Raphael Ribeiro/BCB
Raphael Ribeiro/BCB

Corte de juro alivia o custo da dívida pública

Governo estima uma economia de quase R$ 69 bi neste ano com redução da Selic

Adriana Fernandes, O Estado de S. Paulo

22 de dezembro de 2019 | 05h00

BRASÍLIA - O governo vai deixar de pagar R$ 418 bilhões de juros da dívida pública entre 2019 e 2022, segundo as novas estimativas feitas pelo Ministério da Economia e que serão apresentadas a investidores e agências internacionais de classificação de risco.

A dívida pública é emitida pelo Tesouro Nacional para financiar o déficit orçamentário do governo federal. Ou seja, para pagar despesas que ficam acima da arrecadação com impostos e tributos. Este ano, deve fechar em R$ 5,31 trilhões, o equivalente a 73,1 % do Produto Interno Bruto (PIB), a soma de todas as riquezas do País.

Só neste ano, os números apontam uma economia de juros de R$ 68,9 bilhões. O maior valor será verificado em 2020 (R$ 120 bilhões), no ano seguinte será de R$ 109,4 bilhões e no último ano do mandato de Jair Bolsonaro, de R$ 119,3 bilhões.

O secretário especial de Fazenda do Ministério da Economia, Waldery Rodrigues, afirmou ao Estado que a redução do custo está atrelada à queda da taxa básica de juros, a Selic, que está na mínima histórica (4,5% ao ano). Isso permite que o governo pague menos para se financiar no mercado.

No passado, o aumento da dívida pública brasileira estava relacionado, entre outros fatores, com o alto patamar da Selic, que chegou a atingir o pico de 45% ao ano (em 1999).

Nos últimos anos, porém, o principal fator que tem impulsionado a dívida pública são os rombos nas contas públicas – que registraram déficit primário (despesas maiores do que receitas, sem contar juros da dívida pública) desde 2014.

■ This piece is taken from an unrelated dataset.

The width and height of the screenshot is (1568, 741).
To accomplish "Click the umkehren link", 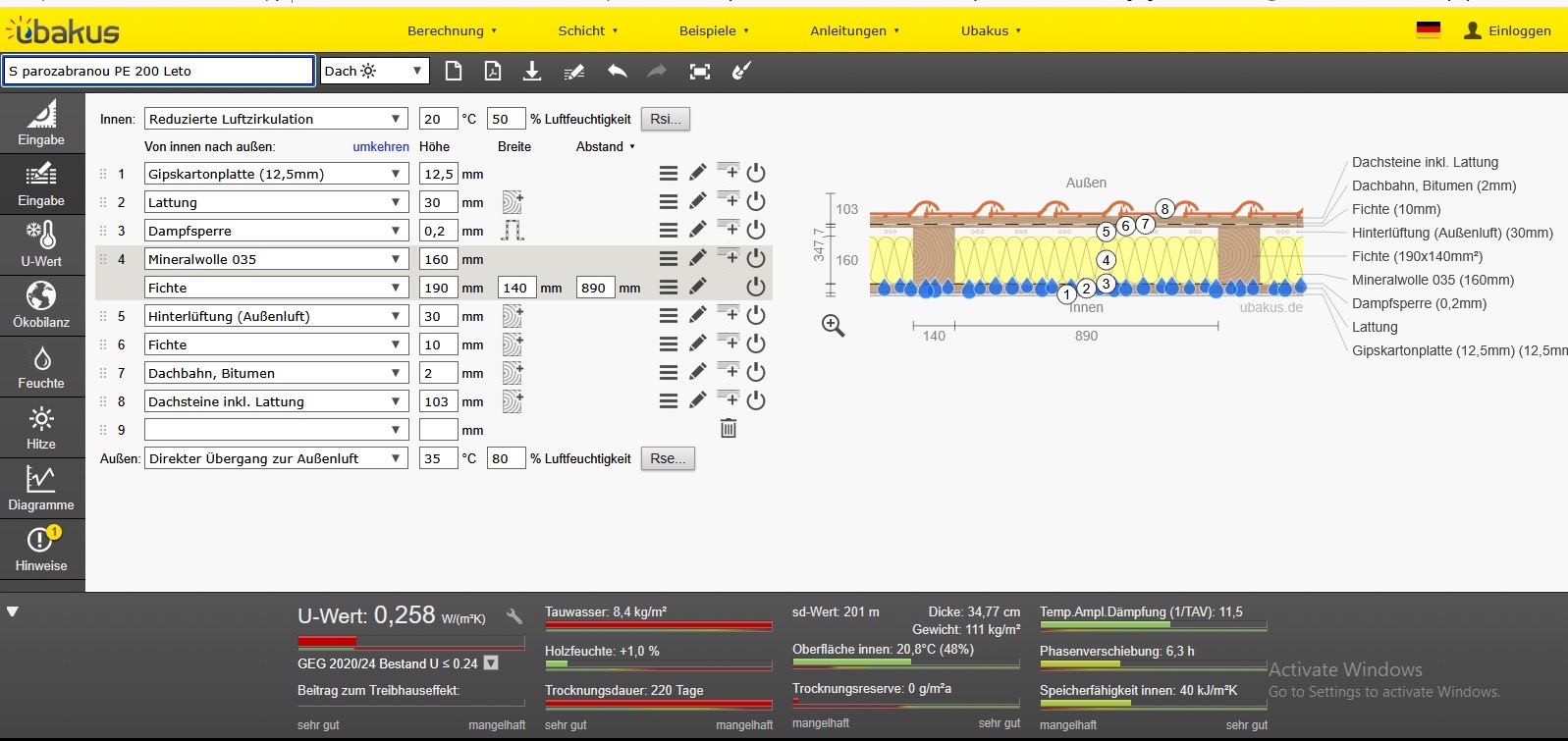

Os números mostram que o custo médio da dívida pública está recuando principalmente por conta do processo de corte dos juros básicos da economia. Para 2019, caiu de 9,4% para 8,1%. Em 2020, estará em 7%, segundo a projeção do governo, ante uma estimativa anterior de 9,4%. Segundo Rodrigues, a agenda de reformas foi comprada pelo Congresso, o que permite “altíssimo retorno” a médio e longo prazos.

Nota

No curto prazo, o secretário destaca os seus efeitos positivos com a redução do risco de calote do País para um patamar abaixo de 100 pontos e a perspectiva positiva dada pela agência Standard & Poor’s há poucos dias. Otimista, ele disse que é possível melhorar a nota do Brasil no ano que vem. “Teremos boas notícias”, afirmou. O dinamismo maior da atividade econômica no ano que vem, segundo ele, vai ajudar nas contas públicas com o fortalecimento da arrecadação.

A dívida é um indicador acompanhado atentamente pelas agências de classificação de risco – que conferem notas aos países (o que funciona como uma recomendação, ou não, para investimentos).

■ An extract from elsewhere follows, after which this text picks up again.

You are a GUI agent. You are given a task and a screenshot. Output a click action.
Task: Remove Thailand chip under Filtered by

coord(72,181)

Uma tendência crescente da dívida, em um cenário de ausência de reformas, pode gerar a piora na nota brasileira – com recomendação para que investidores estrangeiros retirem recursos do país.

Rodrigues evitou fazer projeções de quando as contas do governo passarão do vermelho para o azul. Ele destacou que, ao final de 2018, a previsão era de um rombo de 1,9% do PIB este ano. Mas, agora, os números apontam para um resultado negativo entre 1% e 1,1% do PIB (R$ 70 bilhões a R$ 80 bilhões menor). “É quase metade do estimado.”

A previsão de déficit nominal (que inclui os gastos com juros) era de 7% do PIB e deve fechar o ano em 5,9%. O secretário ponderou que esse é o indicador mais importante para as contas públicas a ser perseguido pelo governo porque mostra o tamanho da necessidade de a União se financiar para pagar as suas contas.

As previsões de dívida bruta mostram uma queda já a partir de 2021, de 78,2% para 77,9% do PIB. O secretário antecipa que esse importante “termômetro” poderá ter uma pequena queda em alguns meses já a partir do ano que vem. “Achávamos que a dívida iria ultrapassar 80%, mas vai cair antes”, diz Rodrigues.

Ele ressalta que nem o governo e nem os analistas do mercado, nos relatórios de janeiro, previam a possibilidade dessa redução da dívida e melhora dos indicadores fiscais. “Foi zelo fiscal e a queda dos juros que permitiram. Não havia nenhum relatório que colocasse essa queda da dívida já em 2020”, disse.